Qual a sua avaliação das medidas econômicas anunciadas pelo governo do presidente interino Michel Temer?
Acho que são medidas muito boas que estão alinhadas com o que se esperava desde que o partido (PMDB) e o presidente traçaram linhas gerais no documento Uma Ponte Para o Futuro. Dar ênfase à reforma da Previdência Social e à ideia de que se mantém o gasto crescendo ao limite da inflação registrada no ano anterior me parece muito bom. Uma vez que economia comece a crescer, o déficit vai diminuir e então vai ser eliminado. Do ponto de vista do Banco Central, o anúncio do presidente Ilan Goldfajn de que vai haver uma redução gradual nas taxas de juros, uma vez que a expectativa é de que a inflação diminua, afasta o temor de que as pessoas mais duras em política monetária digam que tem que continuar aumentando a taxa. Essa política foi abandonada e agora há uma política de redução gradual da taxa porque há espaço para isso por conta da recessão e além disso há uma política de tratar de aprovar uma reforma estrutural no gasto público. Isso é muito bom, mas é claro que há que se esperar, no caso das medidas que requerem aprovação parlamentar, para que possam ser implementadas.

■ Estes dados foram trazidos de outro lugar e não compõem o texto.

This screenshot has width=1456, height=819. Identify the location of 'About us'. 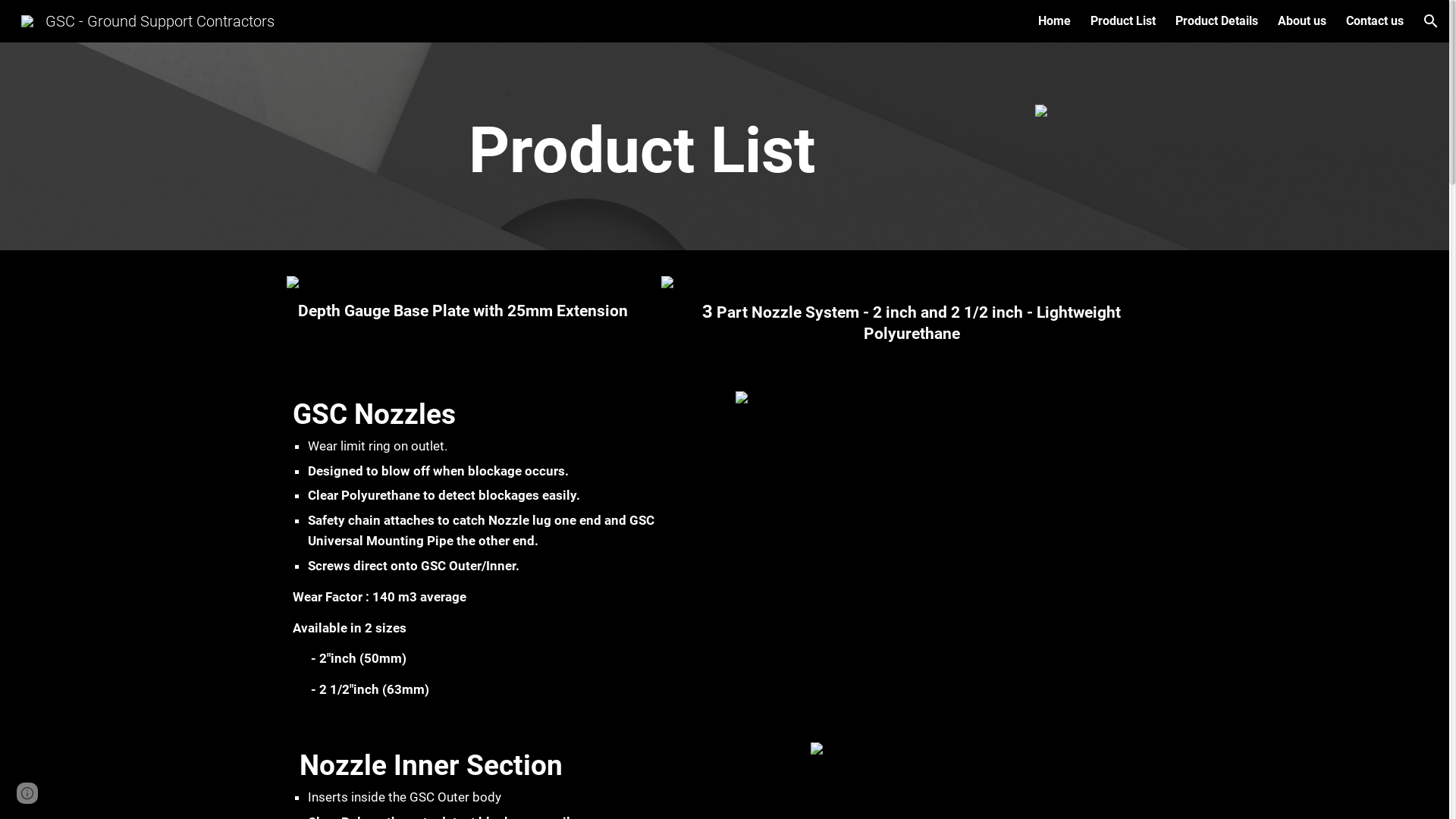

E quais seriam as principais ações?
Concretamente, romper a indexação das pensões ao salário mínimo; não há nenhuma relação para que estas coisas estejam ligadas. Outro ponto é tratar para que todos os programas que tenham recursos específicos sejam avaliados como se estivessem sendo executados pela primeira vez. É importante dizer “bem, isso é algo que já vem sendo feito há dez anos, mas não faz sentido que se faça ou que se destine tanto dinheiro”. Naturalmente isto é mudar a cultura do Congresso e seguramente vai haver muita negociação interna e resistências individuais. No entanto, como o Congresso está em cheque por conta da corrupção pode ser até uma oportunidade. Se eu me coloco no lugar de um congressista investigado, eu ao menos me esforçaria para ser parte da solução dos problemas do país e não ficar jogando com questões políticas. A única coisa que um político pode fazer para aumentar seu status é mostrar que está contribuindo com as soluções dos problemas de um país. Deste modo, sou relativamente otimista e acredito que os congressistas vão se elevar à altura da situação.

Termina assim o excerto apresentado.